In the copy you make, keep each entry exactly as it is and leave out all images.

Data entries
================

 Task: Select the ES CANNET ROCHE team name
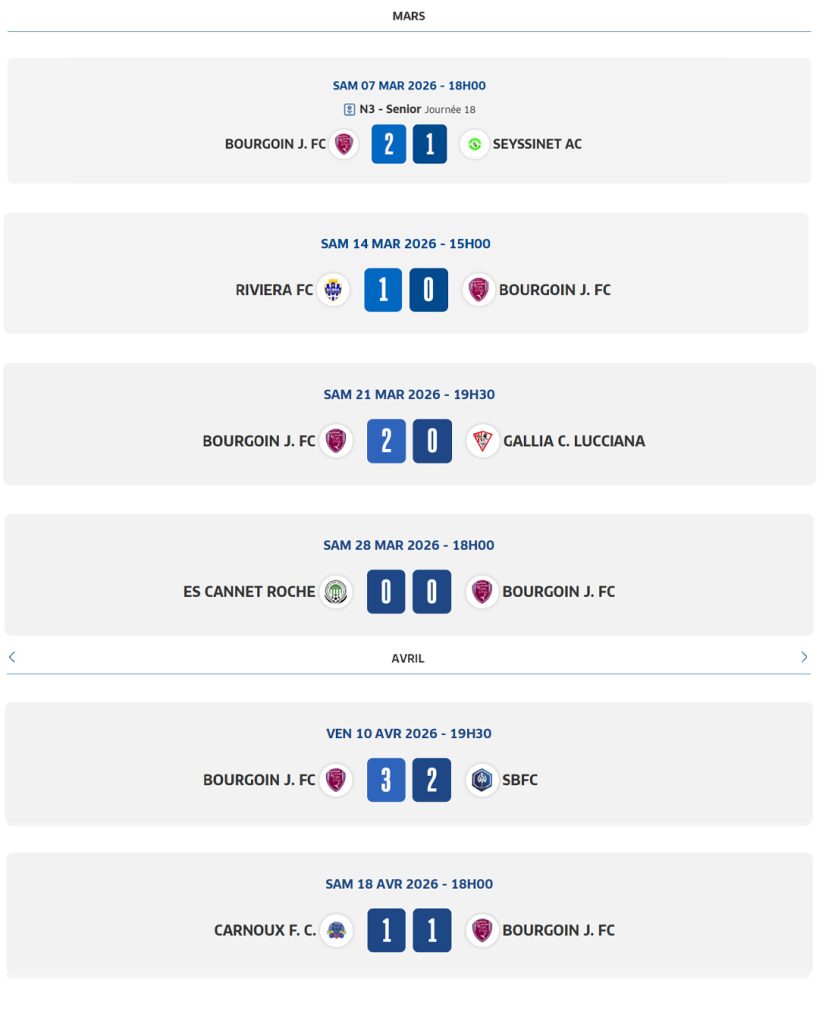(249, 592)
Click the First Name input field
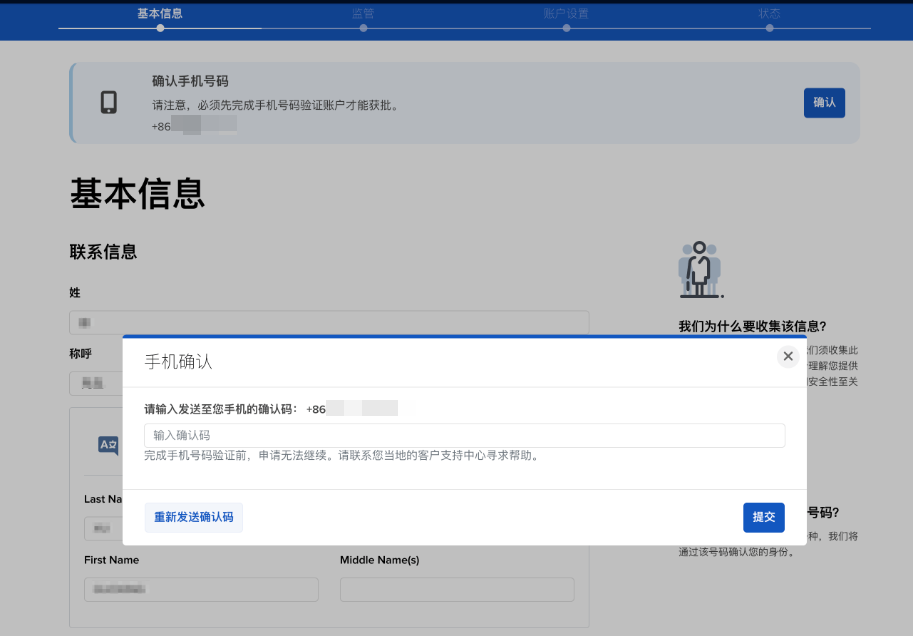 pyautogui.click(x=201, y=590)
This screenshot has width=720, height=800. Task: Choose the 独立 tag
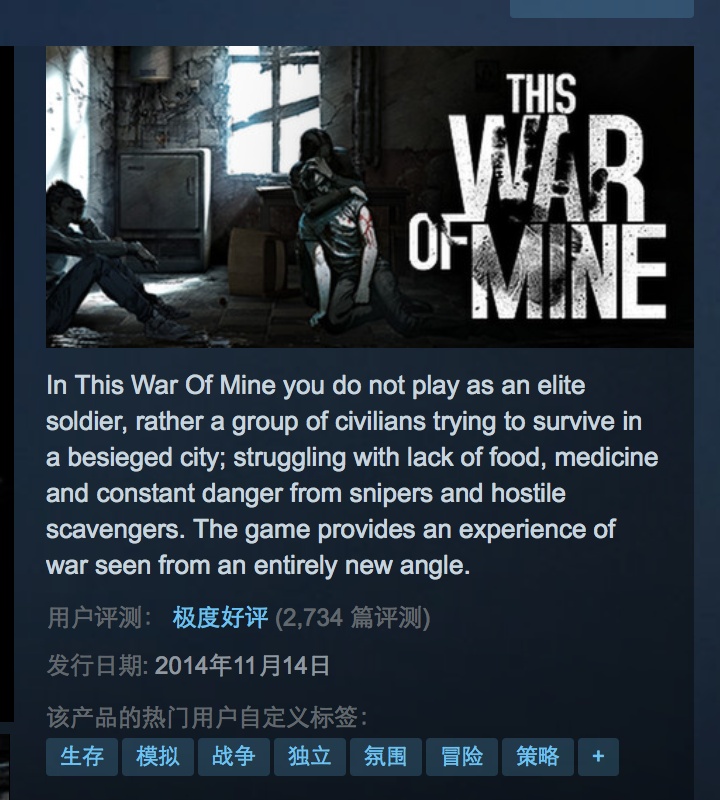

================

◆ Result below:
 Task: Select the ES CANNET ROCHE team name
(249, 592)
Click the First Name input field
 pyautogui.click(x=201, y=590)
This screenshot has width=720, height=800. Task: Choose the 独立 tag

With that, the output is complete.